Where is the Job Market Going?

With the current financial crisis, there is tremendous uncertainty in our economy. This is most obvious in the financial markets after Monday’s decline.  The markets are worried and investors react to increasing risk by selling.

Now the decline in stocks doesn’t directly affect the job market. In some respects, it’s more of a symptom than a driving force. Unfortunately, because it is a symptom of the risk in our economy, we have to recognize the risk to the job market.

The Credit Crisis

For most people, the credit crisis has had no direct impact on them. The people are feeling this are the people that need to borrow money, and in reality, these people are not individuals, but corporations. The auto industry just received $25 billion in loan guarantees from the government. In a normal economic climate, it’s unlikely this would have been necessary. They could have borrowed from private entities, but today, that money isn’t available.  Banks are very reluctant to loan money.

The biggest problem with the credit crisis is how it is stopping the expansion that should be occurring. With the decline in the dollar, manufacturing firms are finding it much easier to export, and much easier to replace imports. We continue to see the job market in manufacturing hold steady (outside of areas with heavy auto industry concentrations). What we’re not seeing is a boom in expansion. Manufacturing has been at capacity for a while, but new plants are not being built on a wide scale.

The cause of this is two-fold. First, companies can’t borrow because of the credit crisis. Second, there’s a fear that the economy will get worse and an expansion won’t be needed. The effect of these factors is to limit the growth in the parts of our economy that are doing well.

The Job Market

The New York Times had an article Monday about how the job market could be affected in a significantly different way as compared to past downturns. The article, “Does the Financial Crisis Threaten Your Job,” discusses how in past recessions, companies cut back unskilled positions most. Skilled positions tended to be retained as highly skilled workers were too valuable in the long term and too difficult to replace.

The article predicts that this downturn will be exactly the opposite. Individuals with Bachelor’s degrees and more advanced degrees will be hurt much more than the lower levels of our economy. This poses a significant challenge for college seniors, as the job market in December and May could be bleak.

How to Adapt

Dealing with a tight job market requires a lot more work. Start by networking very aggressively. Try to find a contact in the companies you are targeting that will refer you for a position. This can greatly improve your chances.

One of the most important aspects of your search is to have a strong positioning statement. This is the core statement of value that you bring to the table. Many job seekers state that they are good at a particular job or skill. In a tight job market, being qualified and capable aren’t enough. Companies focus on hiring the best talent. This requires standing out from your competition.

With our interview coaching, we focus on uncovering the accomplishments and experiences that demonstrate how an individual has been successful and has added unique value to their employers. If you’re having trouble doing this, get help.

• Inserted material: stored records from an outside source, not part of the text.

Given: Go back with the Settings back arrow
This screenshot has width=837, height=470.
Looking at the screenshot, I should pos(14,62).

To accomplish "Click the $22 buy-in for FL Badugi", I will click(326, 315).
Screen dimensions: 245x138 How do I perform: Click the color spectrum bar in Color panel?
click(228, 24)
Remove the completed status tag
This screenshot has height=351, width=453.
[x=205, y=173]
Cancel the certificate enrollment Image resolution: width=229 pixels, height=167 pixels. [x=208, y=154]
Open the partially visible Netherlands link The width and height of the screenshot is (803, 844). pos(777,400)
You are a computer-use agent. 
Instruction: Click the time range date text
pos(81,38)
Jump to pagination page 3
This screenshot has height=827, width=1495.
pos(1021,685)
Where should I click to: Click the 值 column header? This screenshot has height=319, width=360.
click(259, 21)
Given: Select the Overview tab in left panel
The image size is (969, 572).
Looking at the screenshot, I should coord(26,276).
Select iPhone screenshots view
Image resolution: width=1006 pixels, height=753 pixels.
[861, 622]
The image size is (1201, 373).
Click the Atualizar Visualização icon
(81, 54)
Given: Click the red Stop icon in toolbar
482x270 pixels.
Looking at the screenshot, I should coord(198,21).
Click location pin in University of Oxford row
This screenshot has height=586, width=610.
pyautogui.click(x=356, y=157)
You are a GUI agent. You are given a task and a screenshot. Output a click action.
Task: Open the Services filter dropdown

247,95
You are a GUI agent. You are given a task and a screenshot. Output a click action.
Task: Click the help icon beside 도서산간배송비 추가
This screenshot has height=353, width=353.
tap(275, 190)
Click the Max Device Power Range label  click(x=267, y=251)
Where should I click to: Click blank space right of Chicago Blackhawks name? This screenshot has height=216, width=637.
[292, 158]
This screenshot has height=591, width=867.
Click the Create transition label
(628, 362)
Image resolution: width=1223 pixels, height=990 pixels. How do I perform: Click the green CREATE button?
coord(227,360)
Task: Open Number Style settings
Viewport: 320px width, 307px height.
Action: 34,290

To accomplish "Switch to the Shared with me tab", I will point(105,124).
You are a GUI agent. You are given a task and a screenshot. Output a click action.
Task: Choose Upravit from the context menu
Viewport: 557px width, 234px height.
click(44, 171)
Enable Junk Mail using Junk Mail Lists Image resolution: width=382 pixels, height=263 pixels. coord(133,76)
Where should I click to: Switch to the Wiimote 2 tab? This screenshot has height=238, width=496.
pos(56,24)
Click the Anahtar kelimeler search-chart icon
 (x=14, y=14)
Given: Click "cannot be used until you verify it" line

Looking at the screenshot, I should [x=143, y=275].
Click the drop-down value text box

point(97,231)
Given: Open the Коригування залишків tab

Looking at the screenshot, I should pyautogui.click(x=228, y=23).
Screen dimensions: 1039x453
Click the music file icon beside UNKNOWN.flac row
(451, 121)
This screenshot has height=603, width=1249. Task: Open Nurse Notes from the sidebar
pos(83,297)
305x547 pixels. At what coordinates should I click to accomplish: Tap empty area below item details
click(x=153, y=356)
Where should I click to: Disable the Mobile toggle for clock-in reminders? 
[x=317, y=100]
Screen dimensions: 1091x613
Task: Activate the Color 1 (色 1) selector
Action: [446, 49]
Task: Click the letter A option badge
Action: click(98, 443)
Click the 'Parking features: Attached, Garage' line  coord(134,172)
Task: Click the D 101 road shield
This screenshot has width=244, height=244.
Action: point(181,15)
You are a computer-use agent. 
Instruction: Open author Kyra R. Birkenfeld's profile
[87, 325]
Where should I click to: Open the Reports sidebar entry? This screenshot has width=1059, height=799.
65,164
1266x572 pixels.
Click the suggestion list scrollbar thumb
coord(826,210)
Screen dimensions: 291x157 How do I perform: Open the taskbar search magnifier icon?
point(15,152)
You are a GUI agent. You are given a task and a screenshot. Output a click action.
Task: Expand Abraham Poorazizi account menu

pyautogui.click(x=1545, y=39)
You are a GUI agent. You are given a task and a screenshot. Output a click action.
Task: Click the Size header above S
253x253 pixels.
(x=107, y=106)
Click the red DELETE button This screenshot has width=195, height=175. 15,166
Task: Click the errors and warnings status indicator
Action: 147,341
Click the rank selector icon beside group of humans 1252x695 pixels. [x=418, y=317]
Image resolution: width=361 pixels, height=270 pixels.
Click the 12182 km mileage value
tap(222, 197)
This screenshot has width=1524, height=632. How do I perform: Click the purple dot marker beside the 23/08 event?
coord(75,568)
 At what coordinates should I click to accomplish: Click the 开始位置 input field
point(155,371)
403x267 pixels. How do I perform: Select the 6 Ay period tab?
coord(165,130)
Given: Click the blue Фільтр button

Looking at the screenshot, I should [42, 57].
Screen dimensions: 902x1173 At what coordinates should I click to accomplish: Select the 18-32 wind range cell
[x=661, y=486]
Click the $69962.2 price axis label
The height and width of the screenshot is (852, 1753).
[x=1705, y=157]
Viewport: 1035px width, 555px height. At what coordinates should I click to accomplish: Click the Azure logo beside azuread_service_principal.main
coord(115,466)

In interviews, you need to expand upon your positioning statement. You can do this in the answer to the Tell Me About Yourself Question. You should also reinforce the value you offer throughout the interview. Job seekers that can’t do this well often interview once and have the process stall. They don’t get another interview and they don’t get an outright rejection. The process just grinds to a halt.

The reason for this is that the hiring manager doesn’t have a great reason to hire or reject the candidate. They can see the individual could do the job, but they can’t get excited about hiring them. Instead, they say they will think about the person more but nothing changes. Eventually, the company finds someone that gives a compelling reason to be hired – and they get the job.

Bottom Line: Work on developing your positioning statement with a compelling reason why you should be hired, focused on the value you will provide the company.